• [Set task]: Reproduce the listing below word for word, from the line containing "has height=868, width=1397." through the line containing "coordinates (18, 118).", with both of those lines included.

(Collection entries)
┌──
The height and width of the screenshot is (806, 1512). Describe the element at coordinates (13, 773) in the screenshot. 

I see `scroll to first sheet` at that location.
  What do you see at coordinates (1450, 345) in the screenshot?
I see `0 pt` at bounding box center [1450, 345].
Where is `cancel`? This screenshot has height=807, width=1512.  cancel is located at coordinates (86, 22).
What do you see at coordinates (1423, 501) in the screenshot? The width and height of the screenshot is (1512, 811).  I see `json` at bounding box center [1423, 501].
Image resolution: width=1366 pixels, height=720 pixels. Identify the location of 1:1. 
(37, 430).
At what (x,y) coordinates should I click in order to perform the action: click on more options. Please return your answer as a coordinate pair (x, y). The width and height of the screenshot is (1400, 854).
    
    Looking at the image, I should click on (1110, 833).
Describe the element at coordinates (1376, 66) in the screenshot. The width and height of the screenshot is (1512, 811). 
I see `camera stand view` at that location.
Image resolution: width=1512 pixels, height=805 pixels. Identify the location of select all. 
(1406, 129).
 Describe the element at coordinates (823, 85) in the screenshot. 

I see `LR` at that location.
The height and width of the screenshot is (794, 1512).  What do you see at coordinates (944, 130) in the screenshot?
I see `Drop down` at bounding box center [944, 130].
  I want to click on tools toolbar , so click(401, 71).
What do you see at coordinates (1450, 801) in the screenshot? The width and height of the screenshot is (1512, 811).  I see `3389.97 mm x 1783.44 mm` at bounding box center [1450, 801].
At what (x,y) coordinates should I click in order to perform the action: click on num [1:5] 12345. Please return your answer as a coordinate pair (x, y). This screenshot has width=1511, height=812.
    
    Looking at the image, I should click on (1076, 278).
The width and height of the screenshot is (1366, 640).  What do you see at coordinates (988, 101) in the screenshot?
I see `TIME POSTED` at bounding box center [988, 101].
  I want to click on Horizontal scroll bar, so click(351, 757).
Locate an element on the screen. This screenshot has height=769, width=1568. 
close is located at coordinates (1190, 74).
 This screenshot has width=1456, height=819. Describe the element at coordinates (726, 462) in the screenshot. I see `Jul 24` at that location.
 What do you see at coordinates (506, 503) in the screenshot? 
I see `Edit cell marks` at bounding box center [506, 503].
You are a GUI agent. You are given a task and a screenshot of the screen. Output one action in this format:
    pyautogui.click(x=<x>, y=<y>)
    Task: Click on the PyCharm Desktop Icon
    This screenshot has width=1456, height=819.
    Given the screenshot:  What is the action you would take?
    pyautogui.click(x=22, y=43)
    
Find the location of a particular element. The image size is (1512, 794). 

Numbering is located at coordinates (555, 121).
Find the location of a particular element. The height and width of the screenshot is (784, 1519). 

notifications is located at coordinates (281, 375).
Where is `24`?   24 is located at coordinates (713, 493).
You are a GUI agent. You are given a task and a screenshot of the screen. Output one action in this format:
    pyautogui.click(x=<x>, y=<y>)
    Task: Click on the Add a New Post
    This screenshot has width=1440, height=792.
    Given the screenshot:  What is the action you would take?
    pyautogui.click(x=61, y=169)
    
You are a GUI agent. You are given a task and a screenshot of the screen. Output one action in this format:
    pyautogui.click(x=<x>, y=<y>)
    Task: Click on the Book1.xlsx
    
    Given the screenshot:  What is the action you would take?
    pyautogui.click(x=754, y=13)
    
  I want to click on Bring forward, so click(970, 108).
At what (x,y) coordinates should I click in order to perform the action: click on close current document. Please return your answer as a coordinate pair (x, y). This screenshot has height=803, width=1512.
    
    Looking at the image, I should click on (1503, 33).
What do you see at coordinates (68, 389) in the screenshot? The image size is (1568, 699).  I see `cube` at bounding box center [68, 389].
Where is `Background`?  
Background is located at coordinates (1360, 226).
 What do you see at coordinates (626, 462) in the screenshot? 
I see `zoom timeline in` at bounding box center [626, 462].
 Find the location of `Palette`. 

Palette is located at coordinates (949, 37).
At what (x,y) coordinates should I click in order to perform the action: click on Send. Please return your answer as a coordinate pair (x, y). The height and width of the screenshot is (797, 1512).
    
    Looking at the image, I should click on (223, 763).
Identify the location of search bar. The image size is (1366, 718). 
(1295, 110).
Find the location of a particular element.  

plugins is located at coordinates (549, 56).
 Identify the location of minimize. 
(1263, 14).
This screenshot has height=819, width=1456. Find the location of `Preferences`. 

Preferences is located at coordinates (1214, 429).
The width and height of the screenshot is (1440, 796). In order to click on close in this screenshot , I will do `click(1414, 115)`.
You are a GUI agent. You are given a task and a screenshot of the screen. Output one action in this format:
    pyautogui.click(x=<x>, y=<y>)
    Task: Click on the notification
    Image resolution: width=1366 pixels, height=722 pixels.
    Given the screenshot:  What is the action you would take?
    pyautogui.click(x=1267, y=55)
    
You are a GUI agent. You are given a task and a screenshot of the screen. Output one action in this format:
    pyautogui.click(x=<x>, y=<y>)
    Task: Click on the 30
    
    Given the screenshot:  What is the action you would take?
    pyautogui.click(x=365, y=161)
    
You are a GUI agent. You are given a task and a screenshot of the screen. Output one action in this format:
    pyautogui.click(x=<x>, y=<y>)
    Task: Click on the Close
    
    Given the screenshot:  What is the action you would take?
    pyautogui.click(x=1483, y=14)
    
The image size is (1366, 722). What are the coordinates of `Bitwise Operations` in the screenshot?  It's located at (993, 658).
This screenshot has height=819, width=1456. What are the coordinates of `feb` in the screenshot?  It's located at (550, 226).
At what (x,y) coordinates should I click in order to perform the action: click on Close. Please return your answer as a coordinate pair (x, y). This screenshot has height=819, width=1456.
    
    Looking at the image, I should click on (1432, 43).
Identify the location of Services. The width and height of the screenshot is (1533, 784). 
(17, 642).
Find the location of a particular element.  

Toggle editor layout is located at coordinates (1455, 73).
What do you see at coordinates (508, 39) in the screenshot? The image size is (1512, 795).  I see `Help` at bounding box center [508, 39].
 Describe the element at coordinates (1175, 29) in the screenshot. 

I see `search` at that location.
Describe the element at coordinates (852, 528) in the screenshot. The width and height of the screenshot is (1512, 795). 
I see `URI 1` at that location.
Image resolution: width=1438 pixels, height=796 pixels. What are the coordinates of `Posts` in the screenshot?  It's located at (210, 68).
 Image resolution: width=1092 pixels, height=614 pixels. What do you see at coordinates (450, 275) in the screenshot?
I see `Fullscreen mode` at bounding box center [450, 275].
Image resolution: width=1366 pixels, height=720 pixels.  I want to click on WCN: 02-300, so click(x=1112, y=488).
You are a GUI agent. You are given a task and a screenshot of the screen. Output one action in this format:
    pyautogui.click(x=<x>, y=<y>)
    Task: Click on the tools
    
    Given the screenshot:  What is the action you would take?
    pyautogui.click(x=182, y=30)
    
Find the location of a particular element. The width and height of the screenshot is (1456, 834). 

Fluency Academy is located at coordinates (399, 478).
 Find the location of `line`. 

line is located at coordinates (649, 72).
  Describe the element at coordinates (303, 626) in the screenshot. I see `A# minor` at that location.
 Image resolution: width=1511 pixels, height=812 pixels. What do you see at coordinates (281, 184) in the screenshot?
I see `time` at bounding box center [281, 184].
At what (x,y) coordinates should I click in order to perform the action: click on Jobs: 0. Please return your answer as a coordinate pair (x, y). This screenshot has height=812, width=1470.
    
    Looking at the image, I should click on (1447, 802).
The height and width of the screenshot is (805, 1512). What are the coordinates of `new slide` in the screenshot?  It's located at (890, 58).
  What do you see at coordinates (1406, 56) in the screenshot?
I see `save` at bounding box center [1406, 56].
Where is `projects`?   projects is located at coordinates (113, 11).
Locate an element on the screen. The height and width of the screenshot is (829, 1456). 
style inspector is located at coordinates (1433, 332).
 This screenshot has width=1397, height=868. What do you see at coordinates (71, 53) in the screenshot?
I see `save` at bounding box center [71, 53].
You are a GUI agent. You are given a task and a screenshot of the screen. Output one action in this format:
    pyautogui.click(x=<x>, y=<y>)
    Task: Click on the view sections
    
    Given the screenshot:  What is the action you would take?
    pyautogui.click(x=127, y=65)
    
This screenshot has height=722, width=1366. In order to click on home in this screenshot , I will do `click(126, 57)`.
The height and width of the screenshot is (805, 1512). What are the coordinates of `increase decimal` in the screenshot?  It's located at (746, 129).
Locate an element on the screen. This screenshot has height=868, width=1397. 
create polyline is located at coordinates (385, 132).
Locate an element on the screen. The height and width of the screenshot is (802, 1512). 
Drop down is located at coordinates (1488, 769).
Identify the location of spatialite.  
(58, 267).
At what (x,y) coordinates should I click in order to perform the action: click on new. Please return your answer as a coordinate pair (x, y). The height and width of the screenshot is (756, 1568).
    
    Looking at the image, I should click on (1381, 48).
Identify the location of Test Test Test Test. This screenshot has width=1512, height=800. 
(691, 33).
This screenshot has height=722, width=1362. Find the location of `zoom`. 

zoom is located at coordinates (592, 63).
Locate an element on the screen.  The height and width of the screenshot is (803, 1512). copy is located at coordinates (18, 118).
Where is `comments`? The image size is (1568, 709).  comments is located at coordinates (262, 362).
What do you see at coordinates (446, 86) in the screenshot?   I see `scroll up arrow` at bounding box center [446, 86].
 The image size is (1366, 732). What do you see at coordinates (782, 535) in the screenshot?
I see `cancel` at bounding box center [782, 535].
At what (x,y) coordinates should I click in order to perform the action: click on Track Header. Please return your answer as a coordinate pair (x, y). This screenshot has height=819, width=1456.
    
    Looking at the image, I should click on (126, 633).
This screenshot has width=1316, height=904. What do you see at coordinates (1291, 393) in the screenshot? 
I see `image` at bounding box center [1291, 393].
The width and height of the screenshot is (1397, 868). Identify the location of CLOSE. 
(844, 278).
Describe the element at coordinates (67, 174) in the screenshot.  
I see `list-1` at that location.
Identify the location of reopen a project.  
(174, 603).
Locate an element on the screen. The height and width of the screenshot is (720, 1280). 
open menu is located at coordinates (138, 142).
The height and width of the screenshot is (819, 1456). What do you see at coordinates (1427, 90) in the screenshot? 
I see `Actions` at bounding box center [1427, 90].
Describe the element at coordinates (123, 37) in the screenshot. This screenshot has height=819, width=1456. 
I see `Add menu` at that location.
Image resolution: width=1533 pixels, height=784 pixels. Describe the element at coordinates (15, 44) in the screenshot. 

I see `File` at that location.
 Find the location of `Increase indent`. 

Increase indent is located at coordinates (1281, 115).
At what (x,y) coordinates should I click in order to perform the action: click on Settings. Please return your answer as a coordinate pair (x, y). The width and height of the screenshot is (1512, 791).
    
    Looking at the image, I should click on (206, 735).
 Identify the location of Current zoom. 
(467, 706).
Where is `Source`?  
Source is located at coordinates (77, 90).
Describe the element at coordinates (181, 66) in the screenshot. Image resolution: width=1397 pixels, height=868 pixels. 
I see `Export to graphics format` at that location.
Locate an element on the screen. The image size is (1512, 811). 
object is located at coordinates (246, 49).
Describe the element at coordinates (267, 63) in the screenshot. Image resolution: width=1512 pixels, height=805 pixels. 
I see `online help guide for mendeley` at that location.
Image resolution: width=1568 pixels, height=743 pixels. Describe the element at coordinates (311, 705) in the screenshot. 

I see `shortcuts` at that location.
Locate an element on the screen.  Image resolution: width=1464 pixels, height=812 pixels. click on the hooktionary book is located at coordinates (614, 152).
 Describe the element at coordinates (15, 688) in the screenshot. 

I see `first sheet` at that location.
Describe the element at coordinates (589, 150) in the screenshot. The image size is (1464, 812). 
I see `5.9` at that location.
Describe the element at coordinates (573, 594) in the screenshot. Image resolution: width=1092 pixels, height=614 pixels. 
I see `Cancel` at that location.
└──
• [Completed exercise]:
Locate an element on the screen. This screenshot has height=868, width=1397. 
create polyline is located at coordinates (385, 132).
Locate an element on the screen. The height and width of the screenshot is (802, 1512). 
Drop down is located at coordinates (1488, 769).
Identify the location of spatialite.  
(58, 267).
At what (x,y) coordinates should I click in order to perform the action: click on new. Please return your answer as a coordinate pair (x, y). The height and width of the screenshot is (756, 1568).
    
    Looking at the image, I should click on (1381, 48).
Identify the location of Test Test Test Test. This screenshot has width=1512, height=800. 
(691, 33).
This screenshot has height=722, width=1362. Find the location of `zoom`. 

zoom is located at coordinates (592, 63).
Locate an element on the screen.  The height and width of the screenshot is (803, 1512). copy is located at coordinates (18, 118).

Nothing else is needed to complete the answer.